*Extracted text*
Re: [PATCH] pg_dump: Restore extension config table data before user objects during pg_upgrade

From: Jimmy Angelakos <jimmy(dot)angelakos(at)pgedge(dot)com>
To: Andrew Dunstan <andrew(at)dunslane(dot)net>
Cc: pgsql-hackers(at)postgresql(dot)org
Subject: Re: [PATCH] pg_dump: Restore extension config table data before user objects during pg_upgrade
Date: 2026-04-06 19:33:19
Message-ID: CAA0-ca3T3LqZvnDU3v_haJS78BO0GEGED_AN0Dc9Eshau7vhMA@mail.gmail.com
Views: Whole Thread | Raw Message | Download mbox | Resend email
Thread:
Lists: pgsql-hackers

Hi Andrew,

Thanks for your review!

My opinion is that this is a bugfix rather than a feature: Rather than
adding new capability it's fixing pg_upgrade's behaviour, because it
currently fails in the described scenario (SRID-constrained columns). The
new code path isn't user facing and it only fires during pg_upgrade's
internal use of pg_dump --binary-upgrade.

*Data section*
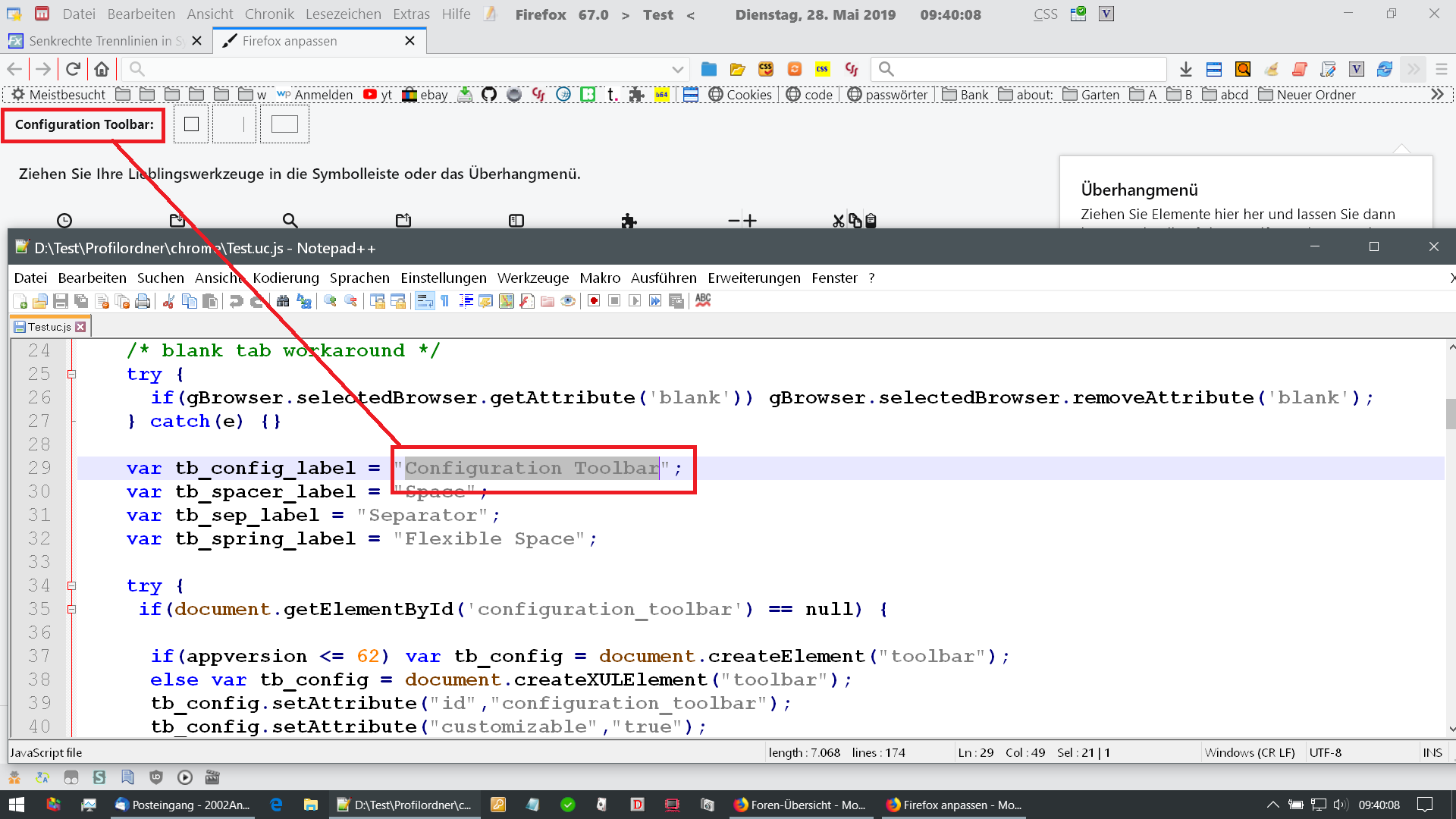Click the Notepad++ vertical scrollbar thumb
1456x819 pixels.
(x=1450, y=413)
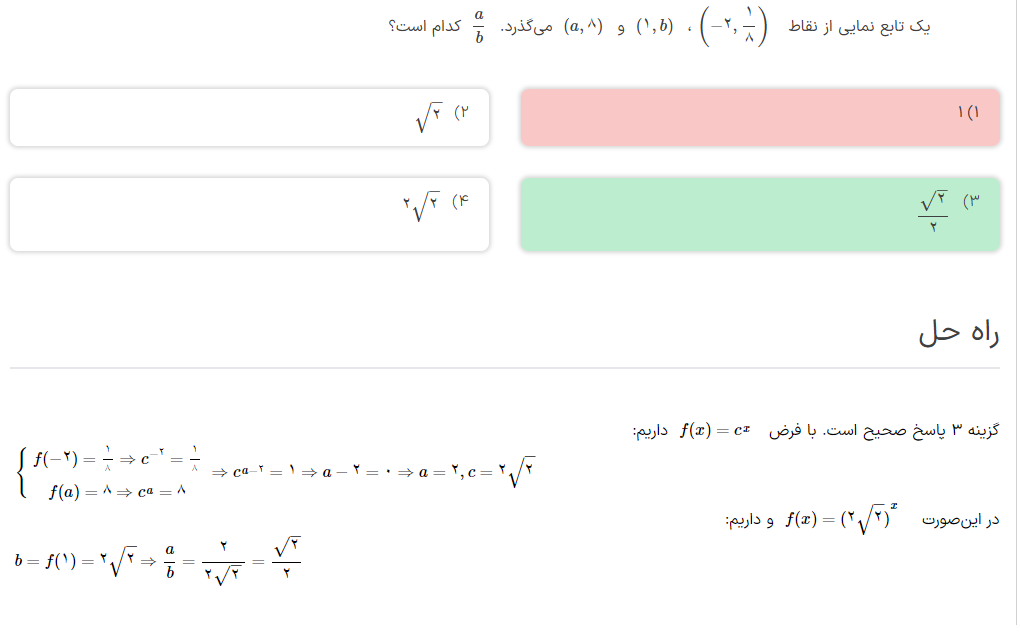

*What you are asked to do*
Reproduce the mailing-list reply starting at "My opinion is" and ending at "of pg_dump --binary-upgrade.", substituting "correction" for "bugfix".

*Result of the task*
My opinion is that this is a correction rather than a feature: Rather than
adding new capability it's fixing pg_upgrade's behaviour, because it
currently fails in the described scenario (SRID-constrained columns). The
new code path isn't user facing and it only fires during pg_upgrade's
internal use of pg_dump --binary-upgrade.